Tom Rogers, Senior Economic Adviser to the EOFS, says: “The ECB’s lending surveys have shown a continued easing of credit conditions in the region and accelerating demand for loans. The improvement has been fairly broad-based, although Spain and Italy stand out in terms of expectations of strengthening corporate loan demand due to improved business confidence.
“With credit conditions easing and bond yields expected to gradually rise from next year, we expect the pace of disintermediation to slow and for direct bank lending to rise more strongly.”
AUM growth to remain healthy, particularly for equity and multi asset funds
EOFS expects that some of the recent declines in equity prices will be recouped by the year end. Recent global equity price volatility, driven by fears over the Chinese economy, has impacted estimated 2015 AUM growth for Eurozone asset managers, causing EOFS to revise down its forecast by 4% (from 14% to 9.7%).
Against this background, total AUM in the Eurozone are predicted to rise by a healthy 9.7% in 2015, following 16.8% growth in the previous year. Equity AUM across the Eurozone are expected to expand by 12.1% in 2015 and 10.8% in 2016, reflecting investors’ renewed appetite for yield in a low rate environment. Multi-asset strategies remain a key driver of inflows into Eurozone funds, reflecting a focus by both retail and institutional investors on diversified income-generating assets (a trend amplified by aging populations). EOFS expects these fund types to continue to outperform the broader market, with growth in AUM of 23.2% in 2015.
Growth in Italian and Dutch AUM is expected to be particularly strong in 2015, pushing total AUM in these markets to €479b and €81b by year-end respectively.
AUM in equity and multi-asset funds comes at the expense of bonds, with EOFS anticipating the share of AUM in bond funds to fall from 29% in 2014 to 25% by 2019.
Roy Stockell, EY Wealth & Asset Management Leader for EMEIA, says: “Some observers have interpreted the volatility and equity price declines over the summer as the first signs of a renewed crisis in global markets, but the reality is much less dramatic. What is happening is more a process of correction and rebalancing than a slide back toward 2008-style turmoil. The fact remains that China’s markets are still ahead of where they were at the start of the year, and, the correction in European markets is exactly that – a correction that was overdue.

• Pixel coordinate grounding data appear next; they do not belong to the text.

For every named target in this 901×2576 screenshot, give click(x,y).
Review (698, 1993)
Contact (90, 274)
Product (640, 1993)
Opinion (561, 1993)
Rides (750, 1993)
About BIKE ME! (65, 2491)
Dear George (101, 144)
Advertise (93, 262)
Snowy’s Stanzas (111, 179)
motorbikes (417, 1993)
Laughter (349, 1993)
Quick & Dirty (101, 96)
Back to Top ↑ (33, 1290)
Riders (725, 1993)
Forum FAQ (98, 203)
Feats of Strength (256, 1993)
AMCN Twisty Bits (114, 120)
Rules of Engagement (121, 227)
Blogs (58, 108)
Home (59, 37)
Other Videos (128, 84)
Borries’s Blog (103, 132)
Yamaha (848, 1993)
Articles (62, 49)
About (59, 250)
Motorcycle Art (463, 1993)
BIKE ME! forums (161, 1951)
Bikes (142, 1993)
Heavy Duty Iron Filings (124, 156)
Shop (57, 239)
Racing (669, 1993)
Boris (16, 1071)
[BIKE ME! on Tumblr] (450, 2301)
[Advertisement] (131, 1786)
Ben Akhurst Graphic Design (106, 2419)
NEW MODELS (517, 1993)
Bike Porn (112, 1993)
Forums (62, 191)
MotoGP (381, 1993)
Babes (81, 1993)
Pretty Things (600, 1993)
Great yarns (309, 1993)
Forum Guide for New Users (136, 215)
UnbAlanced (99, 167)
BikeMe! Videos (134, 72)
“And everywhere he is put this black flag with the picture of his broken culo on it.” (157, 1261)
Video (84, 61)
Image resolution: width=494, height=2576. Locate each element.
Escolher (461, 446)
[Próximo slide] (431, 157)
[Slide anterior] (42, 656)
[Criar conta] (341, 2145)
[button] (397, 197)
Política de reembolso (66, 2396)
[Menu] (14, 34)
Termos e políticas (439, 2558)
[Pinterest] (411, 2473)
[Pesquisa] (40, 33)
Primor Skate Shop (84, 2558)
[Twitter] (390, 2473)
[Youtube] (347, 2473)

“Going forward, continuing low interest rates in the Eurozone are likely to see an ongoing move from cash back into the markets in search of returns, reflecting a growing awareness that leaving assets in cash is not the route to long-term wealth creation. However, concerns remain – not least around future liquidity – as more illiquid investments become the best option for higher yields. Meanwhile, the continued importance of multi-asset strategies in Eurozone fund inflows reflects the desire to spread risk across different asset classes.”